WRITTEN EXERCISE 1: In the ProvenanceDM thread, what does Kristin Riebe say a corrected image was derived from when it is corrected using a dark frame?
WRITTEN EXERCISE 2: Return the passage from the ProvenanceDM thread that begins at the words "On Mon, Oct" and stops after the words "the generating activity).".

DOCUMENT SEGMENT:
· · ·

New ProvenanceDM working draft released, part I

Tue Oct 17 09:25:03 CEST 2017

Hi Kristin, Hi DM,

I think I'd like to dwell on the relationship between
wasGeneratedBy/Used and WasDerivedFrom a bit more in that:

On Mon, Oct 16, 2017 at 10:50:13PM +0200, Kristin Riebe wrote:
> > > > happen.  Are you absolutely sure you can't fix WasGeneratedBy/Used to
> > > > cover what WasDerivedFrom is designed to do and then drop
> > > > WasDerivedFrom?
> > > [...]
> > > The main difference is: not every input of an activity that generated an
> > > entity will automatically have a "WasDerivedFrom", it's semantically
> > > different. E.g. an image is usually "derived from" another image, but not
> > > from "auxiliary" input like a configuration file or a parameter (which were
> > > also used as input from the generating activity).
> > 
> > Hm -- why not?  I don't really see a use case to treat them
> > differently: Dependency modeling, debugging, giving credit -- isn't
> > for all of these the configuration file pretty much the same as the
> > raw instrument output (say)?
> 
> Well, I think that 'wasDerivedFrom' is meant to be used to just give you the
> main track, i.e. the main progenitors. So I expect a wasDerivedFrom
> relationship only to those input files of the generating activity that are
> the main inputs. E.g. if an image is corrected using a dark frame, then the
> image was derived from the raw image, not from the dark frame. But the raw
> image and dark frame are both inputs.

· · ·

DATA BLOCK:
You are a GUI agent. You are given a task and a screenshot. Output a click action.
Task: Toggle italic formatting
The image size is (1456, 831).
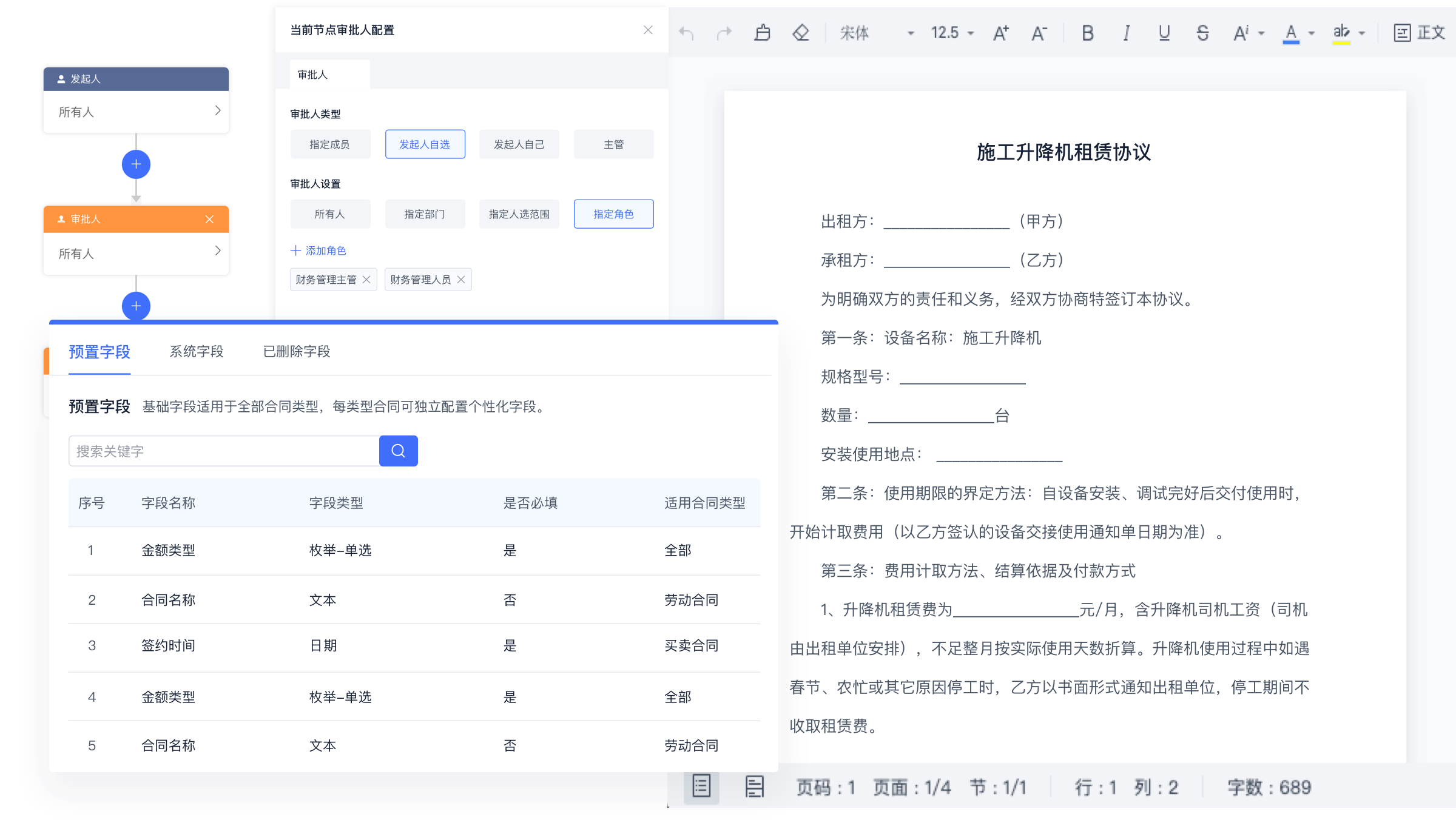[1126, 33]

· · ·

TASK SOLUTION 1: The raw image, not the dark frame.

TASK SOLUTION 2:
On Mon, Oct 16, 2017 at 10:50:13PM +0200, Kristin Riebe wrote:
> > > > happen.  Are you absolutely sure you can't fix WasGeneratedBy/Used to
> > > > cover what WasDerivedFrom is designed to do and then drop
> > > > WasDerivedFrom?
> > > [...]
> > > The main difference is: not every input of an activity that generated an
> > > entity will automatically have a "WasDerivedFrom", it's semantically
> > > different. E.g. an image is usually "derived from" another image, but not
> > > from "auxiliary" input like a configuration file or a parameter (which were
> > > also used as input from the generating activity).